I think booman is correct in suggesting that in the struggle between Obama and House Republicans, Reagan will beat Glen Beck on relative merits. That’s good enough for booman to continue supporting the president. Of course, that is looking through an objective that can only resolve issues at the cellular level and range of center-right to right wing nut: one neuron is darkly stained with cresyl-crazy, whereas the one next to it took up less stain. One would need to zoom out with a much broader, less powerful lens to know whether these neurons were in the left or right hemisphere of the brain, to know which half of the brain stained most heavily for crazy overall.
For example, the very unstable situation in the Middle East is only likely to worsen over time, which was empirically predictable many decades ago, and predictable in principle from any arbitrarily selected moment in history after Malthus. Either prediction suffices to suggest that there is nothing “routine” about “managing” the Middle East, and demands very different policies to manage the transcendent problems, in any kind of adult-like, proactive fashion. In booman’s usage, “child’s play” is a relativistic term: Obama is like a cognitive nine-year-old to Boehner’s five-year-old. If one can call continuing decades of failed right wing policy for all the wrong reasons “statesman-like,” then maybe the right wing is correct in trashing the entire idea of governance.

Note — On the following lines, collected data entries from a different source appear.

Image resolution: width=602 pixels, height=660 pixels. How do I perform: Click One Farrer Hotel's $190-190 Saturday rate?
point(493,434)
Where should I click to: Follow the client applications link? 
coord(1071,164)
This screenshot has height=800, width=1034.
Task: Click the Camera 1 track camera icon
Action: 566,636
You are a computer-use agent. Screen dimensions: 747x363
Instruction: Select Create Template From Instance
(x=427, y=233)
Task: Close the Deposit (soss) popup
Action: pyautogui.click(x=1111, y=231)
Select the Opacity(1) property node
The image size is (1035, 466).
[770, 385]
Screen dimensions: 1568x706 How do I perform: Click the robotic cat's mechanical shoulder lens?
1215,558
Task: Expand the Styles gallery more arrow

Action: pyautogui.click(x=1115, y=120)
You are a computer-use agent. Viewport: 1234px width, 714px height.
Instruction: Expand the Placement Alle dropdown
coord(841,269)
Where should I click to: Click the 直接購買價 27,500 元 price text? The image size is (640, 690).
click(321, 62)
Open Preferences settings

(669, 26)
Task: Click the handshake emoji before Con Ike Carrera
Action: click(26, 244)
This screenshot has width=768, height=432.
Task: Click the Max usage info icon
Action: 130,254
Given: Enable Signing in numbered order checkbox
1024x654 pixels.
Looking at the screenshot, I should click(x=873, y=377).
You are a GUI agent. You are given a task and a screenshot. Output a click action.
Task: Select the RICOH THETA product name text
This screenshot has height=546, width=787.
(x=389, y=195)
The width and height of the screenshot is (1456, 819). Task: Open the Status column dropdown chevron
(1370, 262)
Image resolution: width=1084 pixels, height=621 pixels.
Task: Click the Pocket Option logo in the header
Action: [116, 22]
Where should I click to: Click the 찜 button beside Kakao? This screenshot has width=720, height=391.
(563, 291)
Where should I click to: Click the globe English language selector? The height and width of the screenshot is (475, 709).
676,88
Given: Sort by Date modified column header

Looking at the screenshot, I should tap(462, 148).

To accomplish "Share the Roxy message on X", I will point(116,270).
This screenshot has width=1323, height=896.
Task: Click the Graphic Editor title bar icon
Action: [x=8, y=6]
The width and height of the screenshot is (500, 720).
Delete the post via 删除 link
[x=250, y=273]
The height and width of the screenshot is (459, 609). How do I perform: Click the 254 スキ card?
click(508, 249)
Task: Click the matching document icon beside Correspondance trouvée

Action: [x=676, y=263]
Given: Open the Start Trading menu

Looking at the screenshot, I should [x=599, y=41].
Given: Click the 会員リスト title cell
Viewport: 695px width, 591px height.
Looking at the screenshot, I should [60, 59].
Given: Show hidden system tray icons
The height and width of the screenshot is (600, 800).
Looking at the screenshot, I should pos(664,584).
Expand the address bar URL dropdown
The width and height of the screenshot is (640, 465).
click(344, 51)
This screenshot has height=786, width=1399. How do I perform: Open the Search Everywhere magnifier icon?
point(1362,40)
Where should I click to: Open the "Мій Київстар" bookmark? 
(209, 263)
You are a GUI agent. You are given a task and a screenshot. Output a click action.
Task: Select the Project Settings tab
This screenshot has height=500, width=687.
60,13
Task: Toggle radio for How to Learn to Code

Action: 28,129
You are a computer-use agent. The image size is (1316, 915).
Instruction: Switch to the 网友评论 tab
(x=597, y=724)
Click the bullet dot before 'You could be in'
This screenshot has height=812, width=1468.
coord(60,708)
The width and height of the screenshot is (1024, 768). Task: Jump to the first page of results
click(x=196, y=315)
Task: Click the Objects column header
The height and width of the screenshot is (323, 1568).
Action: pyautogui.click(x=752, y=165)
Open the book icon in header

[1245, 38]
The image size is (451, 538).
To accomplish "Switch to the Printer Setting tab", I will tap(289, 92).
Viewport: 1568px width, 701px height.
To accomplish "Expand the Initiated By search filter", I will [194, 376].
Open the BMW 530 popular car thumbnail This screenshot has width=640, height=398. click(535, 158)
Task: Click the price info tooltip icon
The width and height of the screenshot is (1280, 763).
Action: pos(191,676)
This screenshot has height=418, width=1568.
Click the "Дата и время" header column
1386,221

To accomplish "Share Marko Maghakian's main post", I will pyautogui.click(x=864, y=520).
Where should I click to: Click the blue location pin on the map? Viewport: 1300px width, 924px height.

Glen Ford rightly rips progressives supporting Obama’s center-right/right wing grand unification, and John Caruso presses him a tick further, but neither goes nearly far enough in their relatively tepid denunciations of statesmen and their supporters promulgating more right wing, empirically-failed solutions.
I’ll admit that on the concurrent schedules of permanent global economic collapse, peak oil, climate change, and the sixth great extinction event, it is difficult to imagine what a real statesperson might look like, but I doubt it’s the kind of person with a hankering for further high stakes military and financial gambling, who pines away for the support of the haves over the have-nots, and is therefore eager to take a blowtorch to governmental regulation, including safeguards against inequality and financial and ecological catastrophe, and who has proven utterly incapable of executing accountability, all in the name of personal or short-term gains.